(Requirement):
In full and without edits, write out the data that follows.

──────── Record excerpts ────────

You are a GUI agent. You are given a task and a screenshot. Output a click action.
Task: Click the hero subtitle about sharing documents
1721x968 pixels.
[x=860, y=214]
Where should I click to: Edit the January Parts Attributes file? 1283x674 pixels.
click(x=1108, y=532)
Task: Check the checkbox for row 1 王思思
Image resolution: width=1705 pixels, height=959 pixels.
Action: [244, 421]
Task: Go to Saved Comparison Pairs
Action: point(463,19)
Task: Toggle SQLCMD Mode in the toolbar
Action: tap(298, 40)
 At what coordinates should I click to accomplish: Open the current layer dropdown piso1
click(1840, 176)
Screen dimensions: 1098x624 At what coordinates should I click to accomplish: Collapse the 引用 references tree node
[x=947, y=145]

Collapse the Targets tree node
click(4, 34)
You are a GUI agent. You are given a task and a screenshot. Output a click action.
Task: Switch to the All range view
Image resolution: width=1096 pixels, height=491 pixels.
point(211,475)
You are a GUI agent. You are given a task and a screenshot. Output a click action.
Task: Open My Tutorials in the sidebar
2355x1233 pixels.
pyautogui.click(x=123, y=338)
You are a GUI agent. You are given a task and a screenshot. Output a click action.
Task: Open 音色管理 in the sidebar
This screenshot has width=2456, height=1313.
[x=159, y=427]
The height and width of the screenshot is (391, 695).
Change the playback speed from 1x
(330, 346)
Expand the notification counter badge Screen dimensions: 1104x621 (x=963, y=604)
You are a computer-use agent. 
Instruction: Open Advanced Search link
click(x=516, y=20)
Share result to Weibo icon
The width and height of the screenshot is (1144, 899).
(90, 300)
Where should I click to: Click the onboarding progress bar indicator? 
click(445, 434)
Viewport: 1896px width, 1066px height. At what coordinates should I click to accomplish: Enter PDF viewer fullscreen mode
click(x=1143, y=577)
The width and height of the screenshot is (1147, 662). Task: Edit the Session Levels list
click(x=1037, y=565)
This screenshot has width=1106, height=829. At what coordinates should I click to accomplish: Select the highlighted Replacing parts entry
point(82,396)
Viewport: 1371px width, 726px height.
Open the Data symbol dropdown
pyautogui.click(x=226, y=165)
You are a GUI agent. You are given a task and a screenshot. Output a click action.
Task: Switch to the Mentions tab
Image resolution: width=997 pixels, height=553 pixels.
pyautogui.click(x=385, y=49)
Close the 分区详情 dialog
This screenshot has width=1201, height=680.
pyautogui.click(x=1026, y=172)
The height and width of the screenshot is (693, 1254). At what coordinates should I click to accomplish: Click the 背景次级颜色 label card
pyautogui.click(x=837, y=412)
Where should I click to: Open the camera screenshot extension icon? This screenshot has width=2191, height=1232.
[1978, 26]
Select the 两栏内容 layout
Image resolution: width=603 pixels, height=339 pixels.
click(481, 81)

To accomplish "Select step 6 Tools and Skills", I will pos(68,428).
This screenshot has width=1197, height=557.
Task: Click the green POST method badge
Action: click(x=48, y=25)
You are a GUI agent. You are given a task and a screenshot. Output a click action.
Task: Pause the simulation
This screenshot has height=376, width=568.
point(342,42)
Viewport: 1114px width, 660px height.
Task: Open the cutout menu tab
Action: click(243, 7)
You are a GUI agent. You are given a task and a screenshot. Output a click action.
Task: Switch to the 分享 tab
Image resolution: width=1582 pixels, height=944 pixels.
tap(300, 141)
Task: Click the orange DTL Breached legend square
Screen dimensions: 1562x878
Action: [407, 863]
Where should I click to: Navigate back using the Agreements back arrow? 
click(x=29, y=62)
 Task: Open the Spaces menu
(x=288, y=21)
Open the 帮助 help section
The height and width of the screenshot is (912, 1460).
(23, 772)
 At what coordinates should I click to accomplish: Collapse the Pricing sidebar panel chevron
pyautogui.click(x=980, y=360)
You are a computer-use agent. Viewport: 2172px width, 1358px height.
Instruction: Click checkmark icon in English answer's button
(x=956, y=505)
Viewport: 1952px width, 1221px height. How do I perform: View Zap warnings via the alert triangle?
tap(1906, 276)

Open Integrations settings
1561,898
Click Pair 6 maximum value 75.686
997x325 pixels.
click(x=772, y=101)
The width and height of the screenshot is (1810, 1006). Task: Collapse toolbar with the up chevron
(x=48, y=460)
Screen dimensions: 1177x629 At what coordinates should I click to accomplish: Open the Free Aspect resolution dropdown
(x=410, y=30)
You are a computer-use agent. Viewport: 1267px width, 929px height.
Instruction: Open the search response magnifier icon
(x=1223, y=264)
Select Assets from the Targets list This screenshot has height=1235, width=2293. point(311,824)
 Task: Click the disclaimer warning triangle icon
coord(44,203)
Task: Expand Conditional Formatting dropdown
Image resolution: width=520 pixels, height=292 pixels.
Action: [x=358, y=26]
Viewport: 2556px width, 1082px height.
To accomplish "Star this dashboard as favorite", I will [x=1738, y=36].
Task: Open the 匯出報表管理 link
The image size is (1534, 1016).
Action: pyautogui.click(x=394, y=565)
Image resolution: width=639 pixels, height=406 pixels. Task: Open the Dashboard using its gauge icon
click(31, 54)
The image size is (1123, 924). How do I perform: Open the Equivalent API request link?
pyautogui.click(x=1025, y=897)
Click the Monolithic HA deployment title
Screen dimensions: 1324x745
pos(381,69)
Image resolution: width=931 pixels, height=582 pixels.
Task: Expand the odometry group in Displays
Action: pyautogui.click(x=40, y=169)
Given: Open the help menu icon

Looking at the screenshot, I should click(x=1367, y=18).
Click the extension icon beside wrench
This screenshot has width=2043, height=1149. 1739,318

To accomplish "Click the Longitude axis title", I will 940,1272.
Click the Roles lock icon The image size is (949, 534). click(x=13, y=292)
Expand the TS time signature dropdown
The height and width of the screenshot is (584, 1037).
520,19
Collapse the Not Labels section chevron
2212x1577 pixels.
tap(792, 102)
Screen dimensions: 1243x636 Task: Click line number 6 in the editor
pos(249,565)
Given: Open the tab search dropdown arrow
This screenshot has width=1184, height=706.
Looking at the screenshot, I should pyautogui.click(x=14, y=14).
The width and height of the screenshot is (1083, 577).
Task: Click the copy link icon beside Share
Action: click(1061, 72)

────────

(Solution to the problem):
You are a GUI agent. You are given a task and a screenshot. Output a click action.
Task: Click the hero subtitle about sharing documents
1721x968 pixels.
[x=860, y=214]
Where should I click to: Edit the January Parts Attributes file? 1283x674 pixels.
click(x=1108, y=532)
Task: Check the checkbox for row 1 王思思
Image resolution: width=1705 pixels, height=959 pixels.
Action: [244, 421]
Task: Go to Saved Comparison Pairs
Action: point(463,19)
Task: Toggle SQLCMD Mode in the toolbar
Action: tap(298, 40)
 At what coordinates should I click to accomplish: Open the current layer dropdown piso1
click(1840, 176)
Screen dimensions: 1098x624 At what coordinates should I click to accomplish: Collapse the 引用 references tree node
[x=947, y=145]

Collapse the Targets tree node
click(4, 34)
You are a GUI agent. You are given a task and a screenshot. Output a click action.
Task: Switch to the All range view
Image resolution: width=1096 pixels, height=491 pixels.
point(211,475)
You are a GUI agent. You are given a task and a screenshot. Output a click action.
Task: Open My Tutorials in the sidebar
2355x1233 pixels.
pyautogui.click(x=123, y=338)
You are a GUI agent. You are given a task and a screenshot. Output a click action.
Task: Open 音色管理 in the sidebar
This screenshot has width=2456, height=1313.
[x=159, y=427]
The height and width of the screenshot is (391, 695).
Change the playback speed from 1x
(330, 346)
Expand the notification counter badge Screen dimensions: 1104x621 (x=963, y=604)
You are a computer-use agent. 
Instruction: Open Advanced Search link
click(x=516, y=20)
Share result to Weibo icon
The width and height of the screenshot is (1144, 899).
(90, 300)
Where should I click to: Click the onboarding progress bar indicator? 
click(445, 434)
Viewport: 1896px width, 1066px height. At what coordinates should I click to accomplish: Enter PDF viewer fullscreen mode
click(x=1143, y=577)
The width and height of the screenshot is (1147, 662). Task: Edit the Session Levels list
click(x=1037, y=565)
This screenshot has width=1106, height=829. At what coordinates should I click to accomplish: Select the highlighted Replacing parts entry
point(82,396)
Viewport: 1371px width, 726px height.
Open the Data symbol dropdown
pyautogui.click(x=226, y=165)
You are a GUI agent. You are given a task and a screenshot. Output a click action.
Task: Switch to the Mentions tab
Image resolution: width=997 pixels, height=553 pixels.
pyautogui.click(x=385, y=49)
Close the 分区详情 dialog
This screenshot has width=1201, height=680.
pyautogui.click(x=1026, y=172)
The height and width of the screenshot is (693, 1254). At what coordinates should I click to accomplish: Click the 背景次级颜色 label card
pyautogui.click(x=837, y=412)
Where should I click to: Open the camera screenshot extension icon? This screenshot has width=2191, height=1232.
[1978, 26]
Select the 两栏内容 layout
Image resolution: width=603 pixels, height=339 pixels.
click(481, 81)

To accomplish "Select step 6 Tools and Skills", I will pos(68,428).
This screenshot has width=1197, height=557.
Task: Click the green POST method badge
Action: click(x=48, y=25)
You are a GUI agent. You are given a task and a screenshot. Output a click action.
Task: Pause the simulation
This screenshot has height=376, width=568.
point(342,42)
Viewport: 1114px width, 660px height.
Task: Open the cutout menu tab
Action: click(243, 7)
You are a GUI agent. You are given a task and a screenshot. Output a click action.
Task: Switch to the 分享 tab
Image resolution: width=1582 pixels, height=944 pixels.
tap(300, 141)
Task: Click the orange DTL Breached legend square
Screen dimensions: 1562x878
Action: [407, 863]
Where should I click to: Navigate back using the Agreements back arrow? 
click(x=29, y=62)
 Task: Open the Spaces menu
(x=288, y=21)
Open the 帮助 help section
The height and width of the screenshot is (912, 1460).
(23, 772)
 At what coordinates should I click to accomplish: Collapse the Pricing sidebar panel chevron
pyautogui.click(x=980, y=360)
You are a computer-use agent. Viewport: 2172px width, 1358px height.
Instruction: Click checkmark icon in English answer's button
(x=956, y=505)
Viewport: 1952px width, 1221px height. How do I perform: View Zap warnings via the alert triangle?
tap(1906, 276)

Open Integrations settings
1561,898
Click Pair 6 maximum value 75.686
997x325 pixels.
click(x=772, y=101)
The width and height of the screenshot is (1810, 1006). Task: Collapse toolbar with the up chevron
(x=48, y=460)
Screen dimensions: 1177x629 At what coordinates should I click to accomplish: Open the Free Aspect resolution dropdown
(x=410, y=30)
You are a computer-use agent. Viewport: 1267px width, 929px height.
Instruction: Open the search response magnifier icon
(x=1223, y=264)
Select Assets from the Targets list This screenshot has height=1235, width=2293. point(311,824)
 Task: Click the disclaimer warning triangle icon
coord(44,203)
Task: Expand Conditional Formatting dropdown
Image resolution: width=520 pixels, height=292 pixels.
Action: [x=358, y=26]
Viewport: 2556px width, 1082px height.
To accomplish "Star this dashboard as favorite", I will [x=1738, y=36].
Task: Open the 匯出報表管理 link
The image size is (1534, 1016).
Action: pyautogui.click(x=394, y=565)
Image resolution: width=639 pixels, height=406 pixels. Task: Open the Dashboard using its gauge icon
click(31, 54)
The image size is (1123, 924). How do I perform: Open the Equivalent API request link?
pyautogui.click(x=1025, y=897)
Click the Monolithic HA deployment title
Screen dimensions: 1324x745
pos(381,69)
Image resolution: width=931 pixels, height=582 pixels.
Task: Expand the odometry group in Displays
Action: pyautogui.click(x=40, y=169)
Given: Open the help menu icon

Looking at the screenshot, I should click(x=1367, y=18).
Click the extension icon beside wrench
This screenshot has width=2043, height=1149. 1739,318

To accomplish "Click the Longitude axis title", I will 940,1272.
Click the Roles lock icon The image size is (949, 534). click(x=13, y=292)
Expand the TS time signature dropdown
The height and width of the screenshot is (584, 1037).
520,19
Collapse the Not Labels section chevron
2212x1577 pixels.
tap(792, 102)
Screen dimensions: 1243x636 Task: Click line number 6 in the editor
pos(249,565)
Given: Open the tab search dropdown arrow
This screenshot has width=1184, height=706.
Looking at the screenshot, I should pyautogui.click(x=14, y=14).
The width and height of the screenshot is (1083, 577).
Task: Click the copy link icon beside Share
Action: click(1061, 72)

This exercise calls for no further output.